Cosa significa per lei “inclusività”?

“Significa essere accettata da tutti. Senza fermarsi all'apparenza, a quel che gli occhi vedono, perché io sono diversa solo esternamente. Dentro sono fatta come tutti gli altri. Vorrei che le persone parlassero con me normalmente e scoprissero che non ho niente di diverso da chiunque altro.

Anni fa in Sardegna aprirono una spiaggia inclusiva che si chiama Lido del sole. Erano due anni che ormai non andavo al mare. Incuriosita mi ci recai in carrozzina, ma inizialmente non volevo mostrarmi; il primo anno indossavo sempre pantaloni lunghi e canottiera. Gradualmente, anno dopo anno, ho iniziato a mostrare sempre più parti del mio corpo e oggi, dopo sei anni, ci vado in bichini e pantaloncini.

Non pensavo che sarei rimasta, invece piano piano ho iniziato a sentirmi di casa, in famiglia. Il Lido del sole è una struttura che è cresciuta insieme a me, si può dire, perché io sono una delle prime che ha iniziato a frequentarla. Ammetto però che per me sia molto complicato mostrare le cicatrici, le ferite e le medicazioni che porto addosso, perché si tratta di parti intime di me stessa.

Mostrarle mi fa sentire nuda. Però alla fine ci sono gradualmente riuscita e anche ieri sono andata in spiaggia per giocare a bocce e a racchette”.

Cos'è invece, secondo lei, l'assenza di inclusività?

“Qualcosa che fa stare male. Quando esco voglio lasciare i problemi a casa. Ma se incrocio uno sguardo di pietà che mi ricorda quanto sono diversa, anche mentre magari in quel momento sto pensando ad altro o sto sorridendo per qualcosa, vengo subito sbalzata nella mia realtà, nei miei problemi. Invece, stando in mezzo agli altri, non mi piace parlare della malattia.

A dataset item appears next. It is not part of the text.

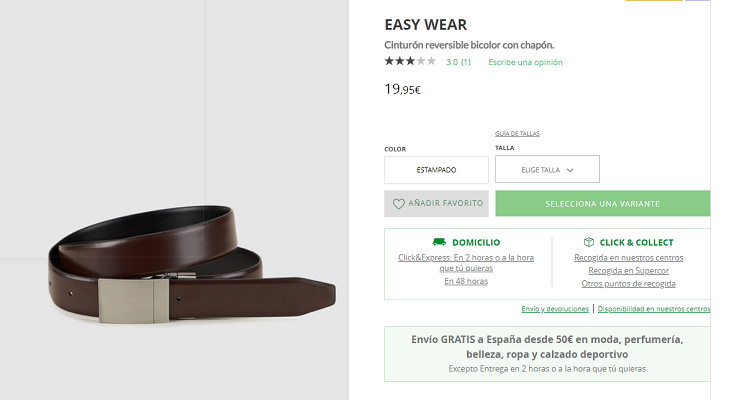Click the delivery truck icon
This screenshot has height=400, width=750.
click(x=439, y=242)
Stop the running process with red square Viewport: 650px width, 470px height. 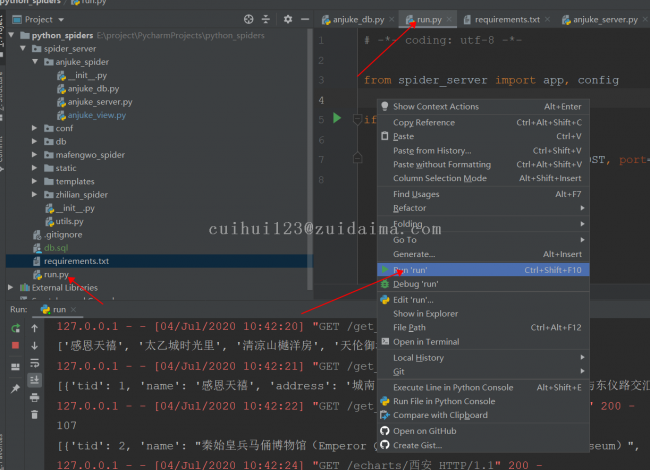(15, 345)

Sguardi di pietà e parole come “poverina” mi fanno soffrire. La mia malattia si vede, ha un impatto visivo molto forte, ma vorrei che le persone riuscissero ad andare oltre. Una volta cercai di spiegarlo ad un signore in spiaggia che non faceva che commiserarmi: “Guardi che io sto bene, non deve essere così in pena per me”.

claudia-pelle-farfalla-epidermolisi

“Perfettamente imperfetta” (Quiedit edizioni), è il titolo del suo primo libro

Perfettamente imperfetta” (Quiedit edizioni), è il titolo del suo primo libro. Come è nata l'idea e cosa racconta?

“Tutto è iniziato con la morte di mio padre, tre anni fa. Lui era l'unica famiglia che avessi. Era Natale e non avevo avuto voglia di andare da nessuna parte, perché dentro stavo troppo male e non avevo proprio niente da festeggiare. Mi sentivo sola, mi mancava mio padre. Allora pensai di scrivergli una lettera e, da quello che poi è diventato il primo capitolo, ho capito che volevo scrivere un intero libro.

Avrei voluto farlo già da tempo ma non ero pronta, perché non avevo ancora né la forza né la consapevolezza che invece possiedo adesso. La vita mi ha preso a schiaffi tante volte, ma se ce l'ho fatta io allora possono farcela tanti altri. Il mio libro vuole essere un messaggio positivo destinato non solo ai malati ma anche ai giovani, che si buttano giù per poco, che sentono il peso di una società che vuole imporre loro sempre troppe cose.

Io invece desidero che la gente se ne freghi degli sguardi e dei commenti. In tre mesi il libro era pronto, avevo così tanto da dire e da raccontare ed è stato emozionante come un sogno che si avvera”.